Treg-associated monogenic autoimmune disorders and gut microbial dysbiosis

Abstract

Primary immunodeficiency diseases (PIDs) caused by a single-gene defect generally are referred to as monogenic autoimmune disorders. For example, mutations in the transcription factor autoimmune regulator (AIRE) result in a condition called autoimmune polyendocrinopathy-candidiasis-ectodermal dystrophy; while mutations in forkhead box P3 lead to regulatory T cell (Treg)-deficiency-induced multiorgan inflammation, which in humans is called "immune dysregulation, polyendocrinopathy, enteropathy with X-linked inheritance" (or IPEX syndrome). Previous studies concluded that monogenic diseases are insensitive to commensal microbial regulation because they develop even in germ-free (GF) animals, a conclusion that has limited the number of studies determining the role of microbiota in monogenic PIDs. However, emerging evidence shows that although the onset of the disease is independent of the microbiota, several monogenic PIDs vary in severity in association with the microbiome. In this review, we focus on monogenic PIDs associated with Treg deficiency/dysfunction, summarizing the gut microbial dysbiosis that has been shown to be linked to these diseases. From limited studies, we have gleaned several mechanistic insights that may prove to be of therapeutic importance in the early stages of life. IMPACT: This review paper serves to refute the concept that monogenic PIDs are not linked to the microbiome. The onset of monogenic PIDs is independent of microbiota; single-gene mutations such as AIRE or Foxp3 that affect central or peripheral immune tolerance produce monogenic diseases even in a GF environment. However, the severity and outcome of PIDs are markedly impacted by the microbial composition. We suggest that future research for these conditions may focus on targeting the microbiome.

Figure 1.

Clinical autoimmune manifestations of representative monogenic autoimmune diseases. A-B. Immunodysregulation, polyendocrinopathy, and enteropathy syndrome with X-linked inheritance (IPEX syndrome) (30); C-F. Autoimmune polyendocrinopathy-candidiasis-ectodermal dystrophy (APECED) (34), G. Omenn syndrome (OS) (35), and H-I. Wiskott-Aldrich syndrome (WAS) (32).

Figure 2.. Two main groups of autoimmune diseases as defined by innate-adaptive immunity and microbial environment.
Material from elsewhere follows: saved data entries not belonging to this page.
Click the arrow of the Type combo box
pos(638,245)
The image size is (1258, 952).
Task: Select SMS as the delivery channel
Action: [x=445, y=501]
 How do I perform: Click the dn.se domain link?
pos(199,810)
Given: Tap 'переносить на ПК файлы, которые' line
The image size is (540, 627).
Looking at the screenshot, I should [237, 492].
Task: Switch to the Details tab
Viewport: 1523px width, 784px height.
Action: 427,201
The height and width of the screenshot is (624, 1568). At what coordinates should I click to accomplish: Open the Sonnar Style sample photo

Group I diseases follow the rules of innate-adaptive immunity activation. They can be affected by microbial environment, and/or may result from genetic alterations to PRR sensing and signaling, co-stimulation, or cytokine production. Innate PRR expressed on APC recognizes pathogenic antigens and presents to naïve T cells, activating naïve T cells by several pairs of ligand-receptor interactions to differentiate T cell subsets. This results in more inflammatory Teffs and self-reactive T cells than Tregs, and damage to self-tissues. Group II diseases are caused by genetic alterations in lymphocyte development or regulation. An example shown is a Foxp3 gene mutation in Foxp3⁺Treg cells in thymus, which results in defects in peripheral tolerance due to Treg-deficiency/dysfunction that cannot inhibit inflammatory Teffs, yielding high levels of proinflammatory cytokines. Group II diseases are independent of innate-adaptive immune activation, and their onset is less affected by microbiota. Ags: antigens; PRR: pattern recognition receptor; PAMPs: pathogen-associated molecular patterns; APC: antigen presenting cell; nTreg: natural regulatory T cell; Teff: effector T cell; Tem: effector/memory T cell.

Figure 3.

The mechanism of probiotic Lactobacillus reuteri DSM 17938 (L. reuteri)-associated protection against Treg-deficiency autoimmunity in SF mice. A. In WT mice, Tregs generate adenosine from ATP/AMP by CD39/CD73 signaling expressed on Treg cells. Adenosine interacts with A_2A expressed on inflammatory Teffs to control Teff s and reduce inflammation. B. In SF mice, inflammatory Teffs lose their control by Tregs through loss of the adenosine mechanism, resulting in severe inflammation and autoimmunity. C. Gavage feeding of L. reuteri to SF mice modulates gut microbiota, generates the adenosine metabolite inosine, an A_2A agonist, which interacts with A_2A to inhibit Teff cell differentiation and reduce multiorgan inflammation. D. The therapeutic effect of L. reuteri and inosine was blocked by genetically knocking out receptor A_2A in SF mice, indicating that A_2A plays a key role in L. reuteri protection. ATP: adenosine triphosphate; AMP: adenosine monophosphate; A_2A: adenosine receptor 2A; TCR: T cell receptor; SF mice: scurfy mice; Th1: T helper cell; Treg: regulatory T cell; Teff: effector T cell.